§ EXERCISES TO COMPLETE
**A.** Answer these questions using the revenue and cost passage.
(i) How much of the total revenue came from freight traffic?
(ii) What percentage of the passenger revenue did division 3 generate?
(iii) How much of the separable discretionary fixed costs applicable to passenger traffic could not be allocated to specific divisions?
**B.** List every euro amount that the revenue and cost passage attributes to freight traffic, along with what each amount measures.

§ READING TEXT
* * *
Total revenue in 20X3 was €80 million, of which €72 million was freight traffic and €8 million was passenger traffic. Fifty per cent of the passenger revenue was generated by division 1, 40 per cent by division 2 and 10 per cent by division 3.

Total variable costs were €40 million, of which €36 million was caused by freight traffic.

Of the €4 million allocable to passenger traffic, €2.1, €1.6 and €.3 million could be allocated to divisions 1, 2 and 3, respectively.

Total separable discretionary fixed costs were €8 million, of which €7.6 million applied to freight traffic. For the remaining €400,000 applicable to passenger traffic, €80,000 could not be allocated to specific divisions, while €200,000, €100,000 and €20,000, were allocatable to divisions 1, 2 and 3, respectively.
* * *
§ SOURCE MATERIAL
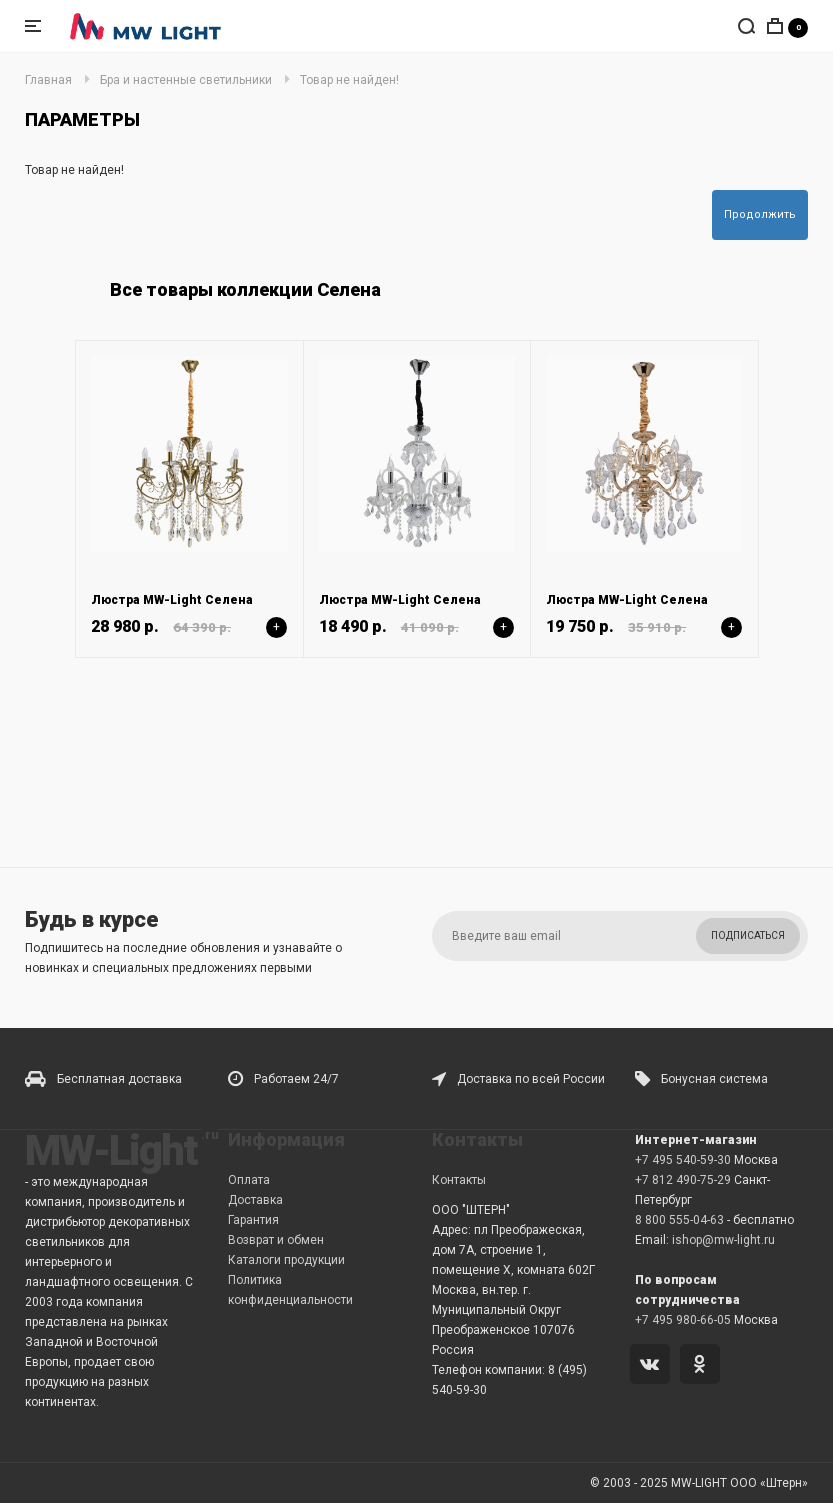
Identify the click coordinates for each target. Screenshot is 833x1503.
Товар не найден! (349, 80)
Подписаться (748, 935)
* * *
§ SOLUTIONS BY TASK
**A.**
(i) €72 million
(ii) 10 per cent
(iii) €80,000

**B.**
- Revenue: €72 million
- Variable costs: €36 million
- Separable discretionary fixed costs: €7.6 million